Etheridge Knight can seem like a bit of a curiosity to most students of literature: A black poet who wrote a few books of verse in his literary career, while in prison, his poetry might have been lost to the void of historical forgetting had not his work been republished and popularized by prominent artists of the Black Arts Movement founded by Amiri Baraka. Following the publication of his gorgeous first book, “Poems from Prison” in 1968, Knight went on to have an incredibly prolific career, receiving a National Guggenheim Fellowship and many other prestigious awards.
The poems he wrote in prison ought to be essential reading for anyone interested in understanding the turbulence of the late 1960s: Written from the confines of a prison cell, these poems are stabs at transcendance and finding meaning within the drudgery of being the victim of a racist system.
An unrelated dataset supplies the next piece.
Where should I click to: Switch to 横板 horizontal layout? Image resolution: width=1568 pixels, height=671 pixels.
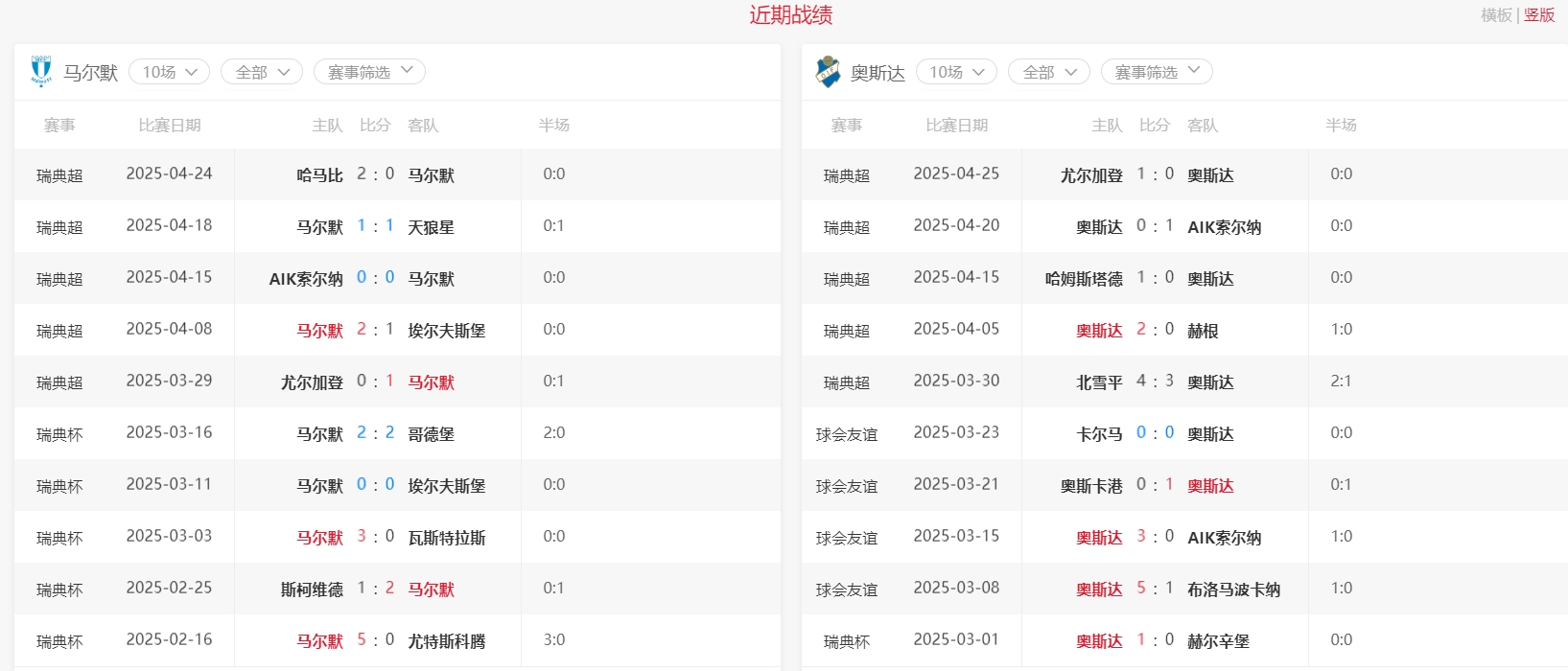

These works, intense, measured and remarkably intelligent, touch on themes as diverse as history, blues and elegy. “Poems from Prison” is necessary reading for anyone interested in understanding this experience.
– Faraz Rizvi, Arts & Entertainment Editor
You know how some music makes you feel like you’re floating through space and time? But not with the help of a joint by the side (Oh shit)? Well, Chromatics has that effect. Hailing from the indie electronic scene in the Pacific Northwest, the band’s music serves as a source of trippy synthwave grooves and lead vocalist’s Ruth Radalet’s reverberant vocals.
Their most well known song, “Cherry” immediately captivated me with its dream-like synth hook. Radalet’s airy vocals meld well with the catchy thumping bass riff which carries the whole song. And with such tight instrumentation being the band’s strength, it’s no coincidence that Chromatics tend to devote many of their songs to just pure instrumentation. Songs like the eerie “In the City” from their 2006 debut record of the same name and the ‘80s synth-inspired “Looking For Love” off their latest record explore the many out-of-this-world sounds Radalet and Co. are able to construct.
Chromatics seem to be right on the edge of blowing up. ScHoolboy Q’s, “Man of the Year” samples Chromatics’ dream-like hook in “Cherry” but often like many other sampling in music, it goes by unnoticed by the vast majority of its listeners. Just the other day I heard their tense and dark ‘80s synth groove track, “Tick of the Clock” in a car commercial. The band is on the brink of hitting the mainstream and I can’t help but feel glad that more listeners are tuning in to their distinctive music.